Previous studies have used CT and MRI for quantitative assessment of the lacrimal glands to assist clinicians in the diagnosis and staging of TAO [5, 7, 17]. Imaging parameters have confirmed that the volume of the lacrimal gland is greater in patients with TAO than in healthy controls and is associated with inflammatory activity in TAO [5,6,7, 18]. Furthermore, Bingham et al. [6] found a marked positive correlation between the volume of the lacrimal gland and the CAS. Thus, the importance of lacrimal gland involvement in the diagnosis of TAO has been recognized.

However, calculation of lacrimal gland volume is complicated and too time-consuming for clinicians to perform in everyday clinical practice. In the present study, we found that LGP was significantly greater in patients with active TAO than in those with inactive TAO. Furthermore, there was a significant positive correlation between LGP and the CAS. ROC curve analysis indicated that an LGP value of 13.65 mm could be the optimal threshold for discriminating active and inactive TAO with high sensitivity and specificity. Therefore, LGP is a simple quantitative measurement that could be helpful in improving the diagnostic power of the CAS in the clinical evaluation of patients with TAO.

This study found positive correlations among the degree of LGP, EOM volume, and proptosis. With the development of imaging technology, changes have been observed in the lacrimal glands of patients with TAO. In 1981, Trokel et al. [19] described enlargement and enhancement of the lacrimal glands accompanied by enlarged extraocular muscles on CT images. Similarly, Nugent et al. [20] found that an anteriorly displaced lacrimal gland on CT was associated with clinical palpability and optic neuropathy in 83.3% of patients.

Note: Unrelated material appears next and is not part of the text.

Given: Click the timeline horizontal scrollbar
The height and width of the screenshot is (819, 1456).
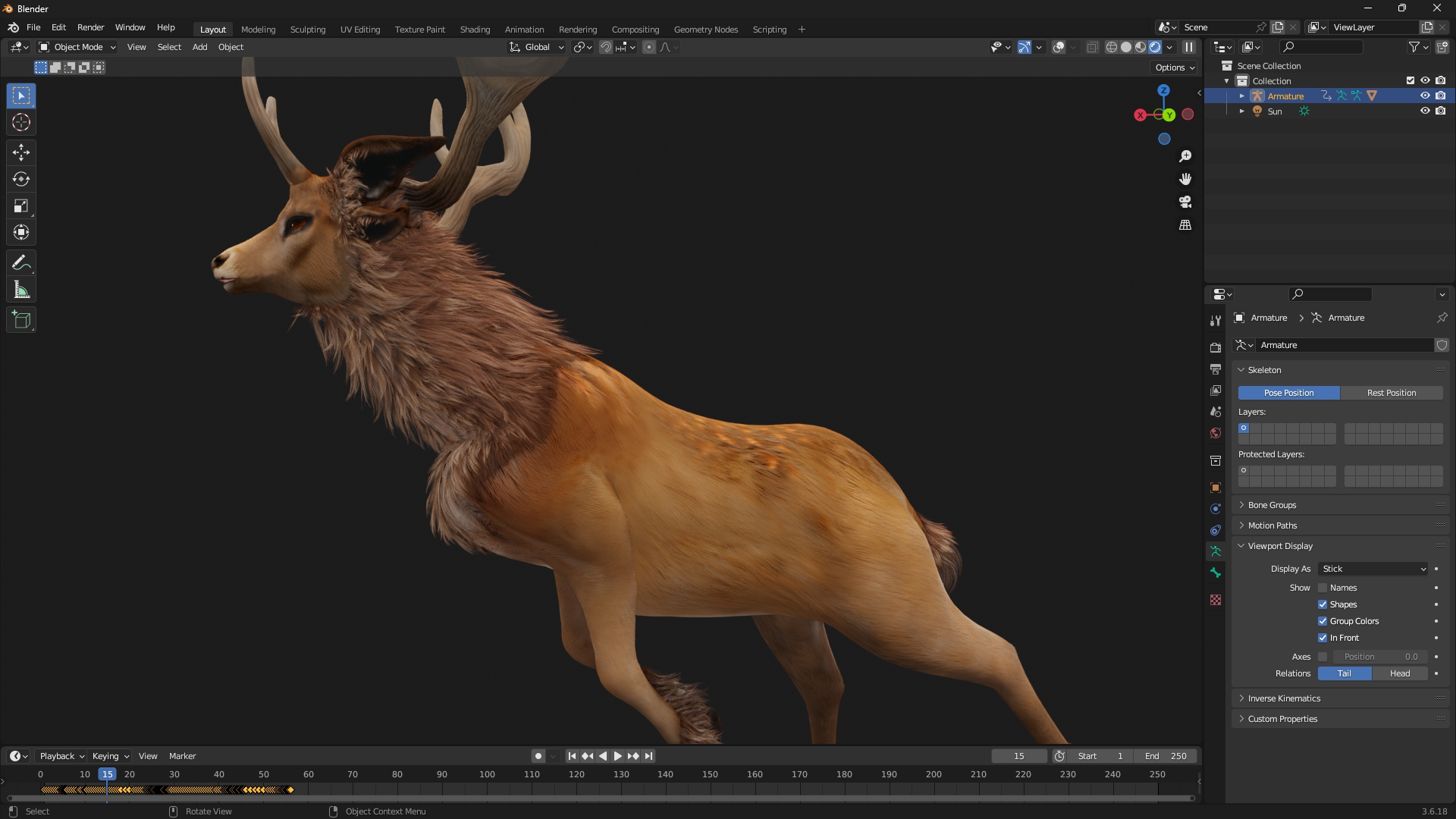Looking at the screenshot, I should point(599,798).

In view of our present findings, we suggest that the mechanism of LGP in patients with TAO involves inflammatory edema of the retrobulbar structures due to increased disease activity, resulting in enlargement and congestion of the orbital tissue. Thus, the lacrimal gland is pushed forward, leading to LGP. Studies of the hormones involved in Graves’ disease [21, 22] have demonstrated that lacrimal acinar cells contain thyroid-stimulating hormone receptors on their surface and that there is a strong correlation between the presence of thyroid antibodies and dysfunction of the lacrimal gland. Furthermore, Gagliardo et al. [11] confirmed a linear correlation between the thyrotropin receptor antibody level and the degree of LGP in patients with TAO. A pathological study also demonstrated that changes in the lacrimal gland were similar to those in the retrobulbar tissue in patients with TAO, namely, multifocal infiltration of lymphocytes and hyperplasia of adipose tissue [23]. As previously mentioned, some studies have suggested that the acinar cells in the lacrimal gland are further targets of TAO, and inflammation is the most likely cause of its enlargement [17, 24]. Therefore, we hypothesize that another reason underlying LGP is that the fibrous periosteal connections between the lacrimal gland and the orbital septum are unable to withstand enlargement of the lacrimal gland in patients with TAO.

We found no significant effect of patient age on the degree of LGP. Therefore, we believe that an impact of advancing age on LGP can be excluded. Despite the age-related increase in laxity of the lacrimal support structures, involvement of the lacrimal gland may be an independent pathogenic feature of TAO.

This study has several limitations. First, the sample size was relatively small. Nevertheless, we believe that the findings provide a basis for further studies on lacrimal gland changes in patients with TAO. Second, the imaging parameters used for the lacrimal gland were not associated with the inflammatory factors in tears and secretory function or pathological changes in the gland. This will be a topic of future research for the purpose of determining the characteristics of the lacrimal gland in the pathogenesis of TAO from an imaging perspective.

Conclusions

This study focused on the abnormal location of the lacrimal gland in patients with TAO based on the degree of LGP as determined by MRI. These measurements appear to be a good indicator of disease activity in patients with TAO.